JULY 31st update:
The FDA urges PUBLIC to avoid eating SERRANO PEPPERS FROM MEXICO
since they tested positive for the Saintpaul Strain of Salmonella.
GOOD NEWS! : Warning on all US grown tomatoes has been lifted.
July 10 UPDATE!!!!
Jalapeno peppers have been added to the list of potentially dangerous produce!
The warning for certain tomatoes types still stands
With this terrible tomato Salmonella scare, we are safe with certain tomato types.
If you have not tried cherry or grape tomatoes, this is a great time since they are considered safe. My favorite are Santa sweets
Stay away from Roma and other fleshy tomatoes, unless they are canned.

If you absolutely cannot stand using canned tomatoes in your recipes, try Pomi ( they come in tetra brik, the same that is used for juices). They have both strained and chopped, and are very close to the taste and texture of fresh ones.

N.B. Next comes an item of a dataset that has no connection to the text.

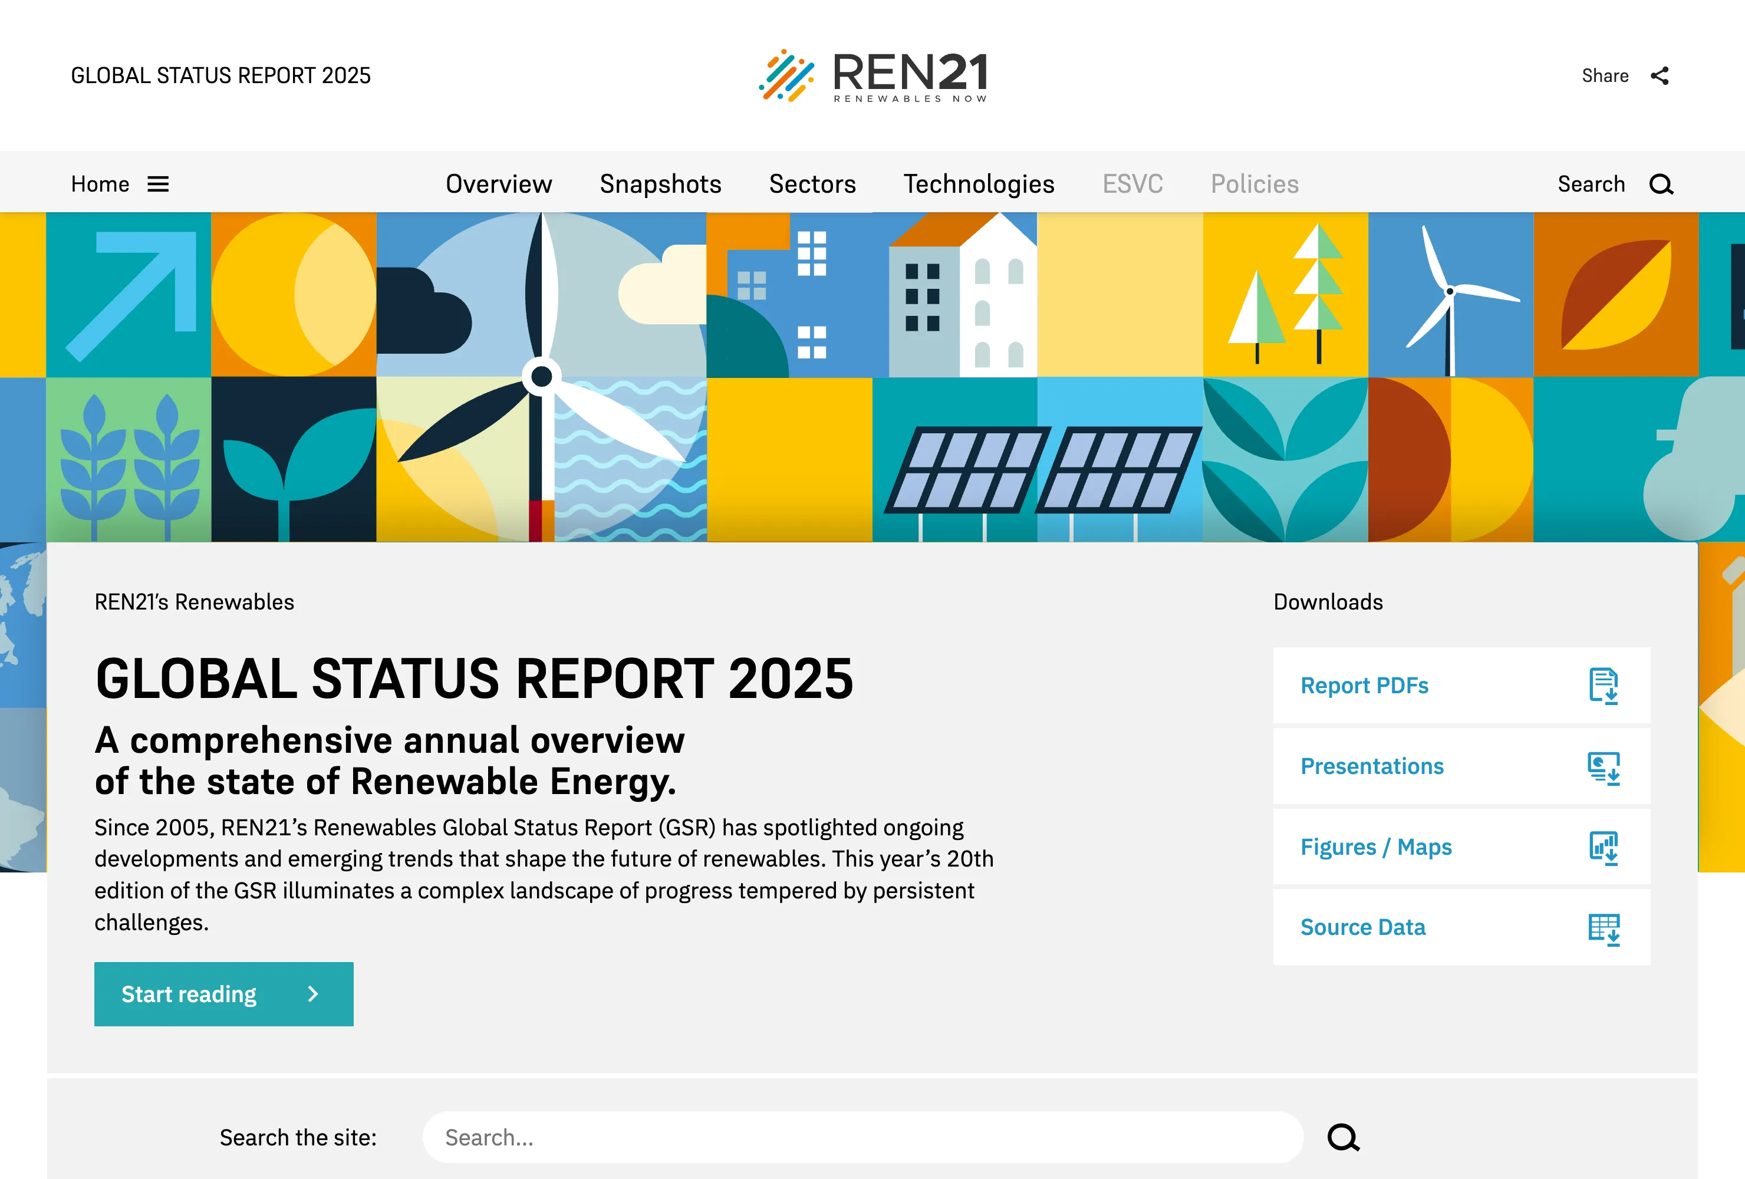The height and width of the screenshot is (1179, 1745).
Task: Select Policies in the navigation bar
Action: coord(1254,183)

But what’s to know? A tomato is a tomato right?
Yes, but not all tomatoes were created equal. Some are ‘fleshier’, some are sweeter. There are tiny tomatoes and 2 pound ones!
Here’s a pocketbook guide and suggested best usage:

Beefsteak tomato:
This is the big boy of the tomatoes, what we consider the All-American tomato. Slice them for salads or to place in a sandwich. They appear right in time for the 4th of July picnic, (late bloomers for tomatoes). The best varieties areBragger, Brandywine, Burpee’s Supersteak, HVN Hybrid, Hybrid Beefmaster, and the most commonly known Large

Tomatillo:
This is a tomato cousin, it comes wrapped in a papery husk. They are small, round an green, sometimes with a hint of purple. Tomatillos are tart with a hint of citrus flavor. This makes them ideal for salsas and other recipes that call for zing!

Roma & MilanoTomatoes:
These types are also called paste. When slicing them you will notice few seed cavities and thick walls, which allows them cook down to flavorful and densely textured sauces. Other varieties of cooking tomatoes: Costoluto Genovese, Paste Tomato, Principe Borghese, Royal Chico and San Marzano.

Stuffing Tomatoes:
You will recognize stuffing tomatoes by their thick walls and bulky shape resembling a pepper. They have a very mild flavor. They are best in cold soups, fresh salsas and, of course, stuffed. Varieties: Dad’s Mug, Ruffled Tomato, Yellow Stuffer.